**WHAT IS BEING ASKED:**
Please restate, exactly as they appear, only the lines from the one that contains "1195x822 pixels. How" to the final line of the entries, with no pictures.

**Stored data entries:**
━━━━━━━━

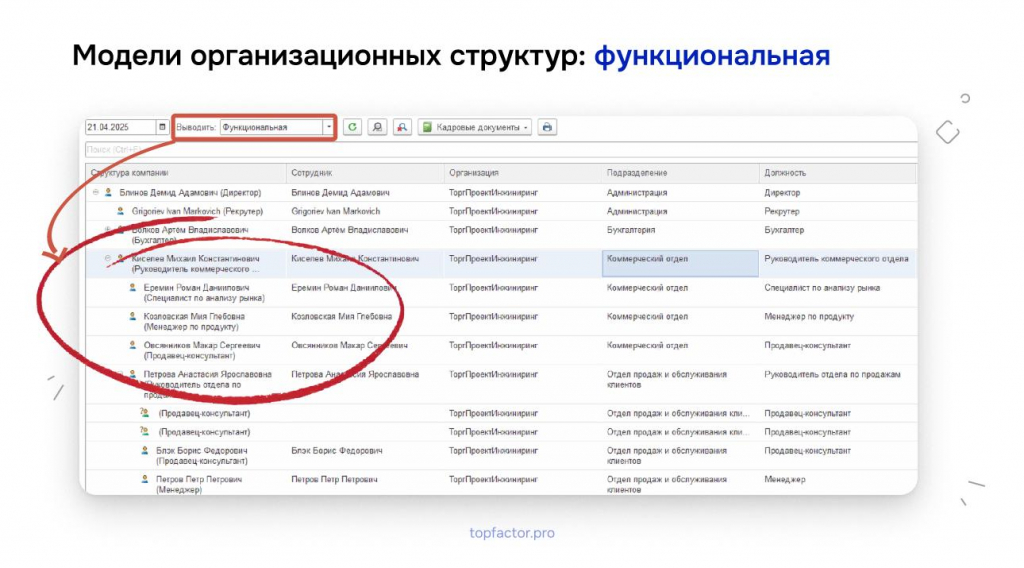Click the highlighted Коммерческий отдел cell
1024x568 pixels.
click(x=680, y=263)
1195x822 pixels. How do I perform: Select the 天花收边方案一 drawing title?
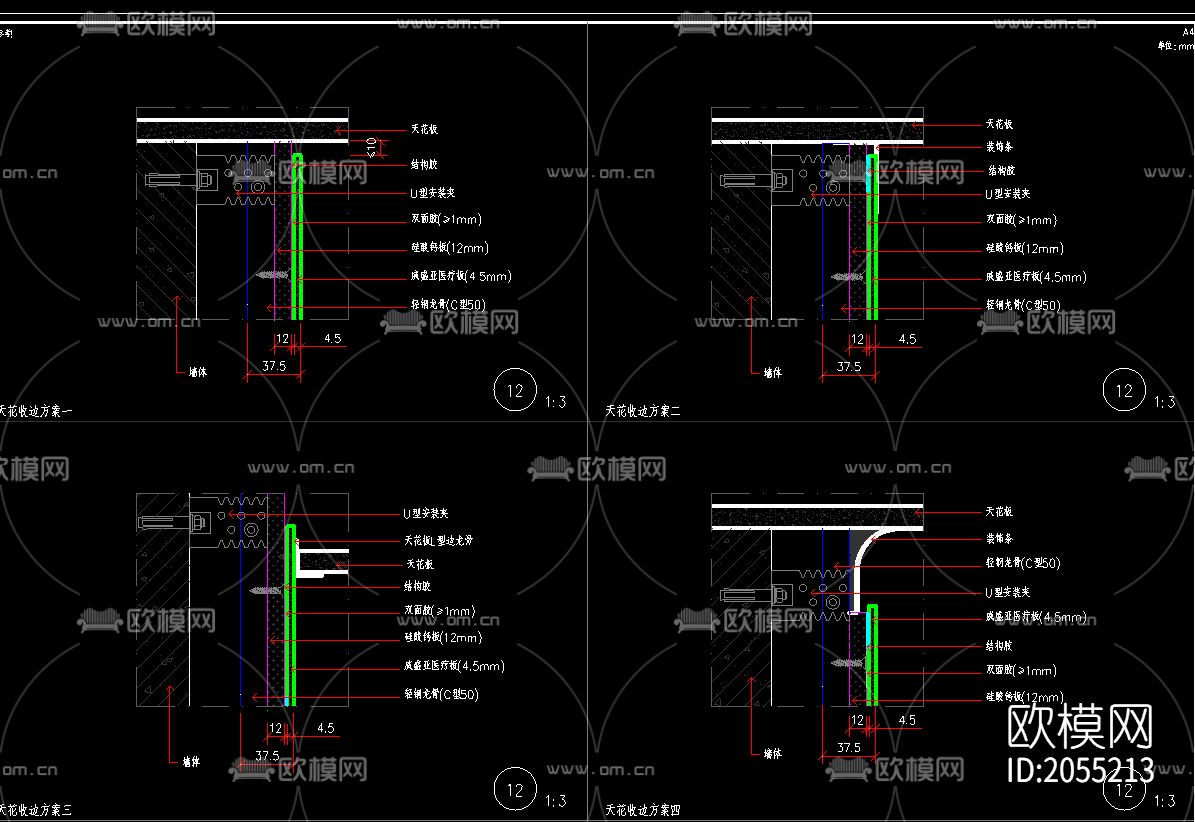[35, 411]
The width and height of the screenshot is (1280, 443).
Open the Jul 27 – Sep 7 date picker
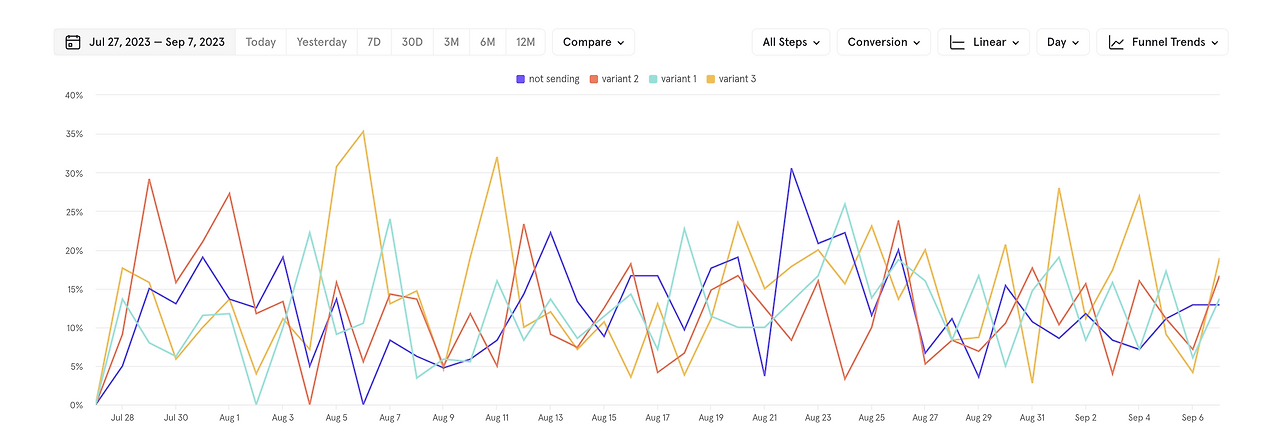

━━━━━━━━

**SOLVED PROBLEM:**
1195x822 pixels. How do I perform: Select the 天花收边方案一 drawing title?
[35, 411]
The width and height of the screenshot is (1280, 443).
Open the Jul 27 – Sep 7 date picker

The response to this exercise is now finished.